大多数参与者似乎在20岁出头,另一组在40岁左右,另一组在60岁后期和70岁出头,人数要少得多。
可以使用两个选项修改直方图颜色:fill和color
# plot the histogram with blue bars and white borders
ggplot(Marriage,
aes(x = age)) +
geom_histogram(fill = "cornflowerblue",
color = "white") +
labs(title="Participants by age",
x = "Age")
## `stat_bin()` using `bins = 30`. Pick better value with `binwidth`.
最重要的直方图选项之一是bins,它控制将数字变量划分到的箱子数(即图中的条形图数)。 默认值是30,但是尝试使用越来越小的数字来获得分布形状的更好印象是有帮助的。
# plot the histogram with 20 bins
ggplot(Marriage, aes(x = age)) +
geom_histogram(fill = "cornflowerblue",
color = "white",
bins = 20) +
labs(title="Participants by age",
subtitle = "number of bins = 20",
x = "Age")
或者,您可以指定 binwidth,即由条形图表示的箱子的宽度。
# plot the histogram with a binwidth of 5
ggplot(Marriage, aes(x = age)) +
geom_histogram(fill = "cornflowerblue",
color = "white",
binwidth = 5) +
labs(title="Participants by age",
subtitle = "binwidth = 5 years",
x = "Age")
与条形图一样,y轴可以表示总数或总数的百分比
ggplot(Marriage,
aes(x = age,
y= ..count.. / sum(..count..))) +
geom_histogram(fill = "cornflowerblue",
color = "white",
binwidth = 5) +
labs(title="Participants by age",
y = "Percent",
x = "Age") +
scale_y_continuous(labels = scales::percent)
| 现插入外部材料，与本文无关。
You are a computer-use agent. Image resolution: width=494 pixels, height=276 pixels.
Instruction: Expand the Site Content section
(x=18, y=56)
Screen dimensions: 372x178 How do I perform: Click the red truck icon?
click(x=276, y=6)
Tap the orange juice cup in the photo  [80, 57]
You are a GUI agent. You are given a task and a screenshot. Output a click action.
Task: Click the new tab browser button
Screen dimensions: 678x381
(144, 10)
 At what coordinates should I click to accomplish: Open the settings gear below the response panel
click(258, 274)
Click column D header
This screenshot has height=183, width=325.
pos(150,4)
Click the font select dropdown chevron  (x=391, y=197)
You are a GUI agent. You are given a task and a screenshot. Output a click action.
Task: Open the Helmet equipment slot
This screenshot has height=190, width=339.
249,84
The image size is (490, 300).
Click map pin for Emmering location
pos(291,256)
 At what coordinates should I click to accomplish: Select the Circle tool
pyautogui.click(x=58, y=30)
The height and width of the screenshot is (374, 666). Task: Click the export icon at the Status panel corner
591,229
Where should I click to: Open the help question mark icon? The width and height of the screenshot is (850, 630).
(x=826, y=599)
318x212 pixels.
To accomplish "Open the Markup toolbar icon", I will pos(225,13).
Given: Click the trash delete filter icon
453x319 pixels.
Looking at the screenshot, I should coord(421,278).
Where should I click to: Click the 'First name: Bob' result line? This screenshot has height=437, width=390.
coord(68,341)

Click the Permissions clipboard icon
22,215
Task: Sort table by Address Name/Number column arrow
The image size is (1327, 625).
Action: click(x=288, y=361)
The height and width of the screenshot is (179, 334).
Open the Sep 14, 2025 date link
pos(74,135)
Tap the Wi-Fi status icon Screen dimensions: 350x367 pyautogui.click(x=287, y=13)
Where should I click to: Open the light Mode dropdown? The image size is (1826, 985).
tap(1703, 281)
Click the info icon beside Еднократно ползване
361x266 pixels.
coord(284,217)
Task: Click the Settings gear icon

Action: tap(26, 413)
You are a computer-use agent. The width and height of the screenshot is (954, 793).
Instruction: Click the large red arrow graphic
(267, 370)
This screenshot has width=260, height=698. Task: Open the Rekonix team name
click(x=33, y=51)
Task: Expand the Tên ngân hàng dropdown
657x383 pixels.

一种替代直方图的方法是核密度图。 从技术上讲,核密度估计是一种估计连续随机变量概率密度函数的非参数方法。 基本上,我们试图绘制一个平滑的直方图,其中曲线下面积等于一。
# Create a kernel density plot of age
ggplot(Marriage, aes(x = age)) +
geom_density(col = "red",size = 2) +
labs(title = "Participants by age")
图表显示了分数的分布情况。 例如,20至40岁观测值的比例将用 x 轴上20至40之间曲线下的面积表示。 与前面的图表一样,我们可以使用填充fill和颜色color来指定填充和边框颜色。
# Create a kernel density plot of age
ggplot(Marriage, aes(x = age)) +
geom_density(fill = "indianred3") +
labs(title = "Participants by age")
平滑度由带宽参数 bw 控制。 要查找特定变量的默认值,请使用 bw.nrd0 函数。 较大的值将导致更平滑的结果,而较小的值将产生较少的平滑。
# default bandwidth for the age variable
bw.nrd0(Marriage$age)
## [1] 5.181946
# Create a kernel density plot of age
ggplot(Marriage, aes(x = age)) +
geom_density(fill = "deepskyblue",
bw = 1) +
labs(title = "Participants by age",
subtitle = "bandwidth = 1")
在这个例子中,年龄的默认带宽是5.18。选择1的值会导致更少的平滑和更多的细节。核密度图允许你很容易地看到哪些得分是最频繁的,哪些是相对罕见的。然而,要向非统计学家解释 y 轴的意义是很困难的。 (但这会让你在派对上看起来很聪明!)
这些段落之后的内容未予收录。